Das ungeschriebene Gesetz in den USA, nach einem Angriff auf das Land auch in der Politik zusammenzustehen, gilt offenbar nicht mehr. Statt zusammenzuarbeiten, streiten sich Donald Trump und Hillary Clinton nach dem Massenmord in einem Schwulenclub in Orlando über die nun nötigen Massnahmen. Während Trump Muslimen die Einreise verbieten will, plädiert Clinton für ein Überdenken der Waffengesetze.
Im Interview gibt der USA- und Obama-Kenner Christoph von Marschall Auskunft darüber, wer am Ende politisch von dem Massaker von Orlando profitieren könnte.
SRF News: Täuscht der Eindruck, oder ist es tatsächlich so: Der offenbar islamistisch motivierte Terroranschlag von Orlando ist für Trump viel einfacher zu instrumentalisieren als für Clinton?
Christoph von Marschall: Von der Rhetorik und der Argumentationsweise her ja – allerdings gibt es da gewisse Einschränkungen. Eine offensichtliche Ausnutzung eines Massenmords an Amerikanern zu Wahlkampfzwecken würden die amerikanischen Wählerinnen und Wähler nicht akzeptieren.
Trump will ja nun allen Menschen aus sogenannten Terrorstaaten die Einreise in die USA verbieten – wie passt das zum Bild des Mörders von Orlando? Der war offenbar ein Einzeltäter und US-Staatsbürger...
Der Täter wurde in New York geboren, insofern wäre ein Einreiseverbot für Muslime keine praktische Antwort auf ähnliche Fälle. Die «Lonely Wolfs» sind in der Regel seit längerem in den USA und haben keine direkte Kommunikationsverbindung zu einer Terrororganisation. Deshalb sind sie auch so schwer zu entdecken. Allerdings, so argumentiert Trump, verlange er schon seit langem ein Einreiseverbot für Muslime.
Wie kommt Trumps Argumentation bei der amerikanischen Bevölkerung an?

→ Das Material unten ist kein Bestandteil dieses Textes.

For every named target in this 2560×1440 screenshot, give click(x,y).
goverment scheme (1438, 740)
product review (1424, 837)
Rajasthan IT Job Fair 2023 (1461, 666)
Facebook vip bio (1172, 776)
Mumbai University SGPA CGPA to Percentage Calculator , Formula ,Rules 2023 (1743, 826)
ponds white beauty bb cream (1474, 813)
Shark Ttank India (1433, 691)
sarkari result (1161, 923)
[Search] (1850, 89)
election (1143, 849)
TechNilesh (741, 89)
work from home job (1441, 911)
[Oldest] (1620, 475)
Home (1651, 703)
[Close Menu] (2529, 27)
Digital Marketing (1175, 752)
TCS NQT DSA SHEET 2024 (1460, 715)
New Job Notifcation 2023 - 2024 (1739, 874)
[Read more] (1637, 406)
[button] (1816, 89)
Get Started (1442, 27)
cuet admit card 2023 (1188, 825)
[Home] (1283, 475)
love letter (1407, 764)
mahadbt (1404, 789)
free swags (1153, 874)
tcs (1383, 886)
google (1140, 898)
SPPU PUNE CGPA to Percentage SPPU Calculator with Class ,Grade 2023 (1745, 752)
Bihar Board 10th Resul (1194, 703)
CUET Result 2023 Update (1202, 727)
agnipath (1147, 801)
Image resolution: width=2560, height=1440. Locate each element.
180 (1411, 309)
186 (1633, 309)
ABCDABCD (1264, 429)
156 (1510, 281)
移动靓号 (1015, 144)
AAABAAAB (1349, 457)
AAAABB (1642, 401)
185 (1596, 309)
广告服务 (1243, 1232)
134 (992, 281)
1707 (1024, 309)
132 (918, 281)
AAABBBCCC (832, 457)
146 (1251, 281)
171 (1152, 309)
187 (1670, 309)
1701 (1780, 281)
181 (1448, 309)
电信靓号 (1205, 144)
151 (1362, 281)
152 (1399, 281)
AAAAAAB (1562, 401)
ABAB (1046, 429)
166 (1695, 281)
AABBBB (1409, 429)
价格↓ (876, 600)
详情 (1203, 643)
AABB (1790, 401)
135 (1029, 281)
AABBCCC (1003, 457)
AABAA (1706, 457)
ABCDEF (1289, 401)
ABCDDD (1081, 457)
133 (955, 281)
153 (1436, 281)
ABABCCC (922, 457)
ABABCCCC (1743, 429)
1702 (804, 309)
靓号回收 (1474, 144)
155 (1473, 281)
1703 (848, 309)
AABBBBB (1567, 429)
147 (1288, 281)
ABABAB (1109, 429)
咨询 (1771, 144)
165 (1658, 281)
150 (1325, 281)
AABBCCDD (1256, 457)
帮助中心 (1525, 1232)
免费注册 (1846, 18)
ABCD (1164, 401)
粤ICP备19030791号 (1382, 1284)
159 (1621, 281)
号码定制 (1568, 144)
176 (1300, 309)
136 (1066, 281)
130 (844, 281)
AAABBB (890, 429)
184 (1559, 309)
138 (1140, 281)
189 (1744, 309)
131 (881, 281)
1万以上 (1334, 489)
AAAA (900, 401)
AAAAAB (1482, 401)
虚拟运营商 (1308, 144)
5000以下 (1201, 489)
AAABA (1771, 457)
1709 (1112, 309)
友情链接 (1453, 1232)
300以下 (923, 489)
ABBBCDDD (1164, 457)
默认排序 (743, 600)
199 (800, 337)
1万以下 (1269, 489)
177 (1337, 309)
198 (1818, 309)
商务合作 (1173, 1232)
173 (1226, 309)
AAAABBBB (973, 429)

Darüber kann man nur spekulieren, es gibt dazu noch keine Meinungsumfragen. Bei früheren Attentaten – beispielsweise jenem auf die demokratische Abgeordnete Gabrielle Giffords in Arizona – haben einzelne Republikaner versucht, die Anschläge zu instrumentalisieren.
Doch das ist nicht gut angekommen: Barack Obamas zurückhaltende Reaktion, keine voreiligen Schlüsse zu ziehen und zunächst die Opfer zu betrauern, kam deutlich besser an, als der Versuch von Sarah Palin, Änderungen an den bestehenden Waffengesetzen kategorisch auszuschliessen.
Trump übertreibt in seiner Reaktion – nicht alle Amerikaner goutieren das.
Stichwort Waffengesetz: Hillary Clinton fordert nun eine Verschärfung der Gesetze, wie dies auch Obama jeweils – ziemlich erfolglos – tut. Setzt sie nicht auf das falsche Thema?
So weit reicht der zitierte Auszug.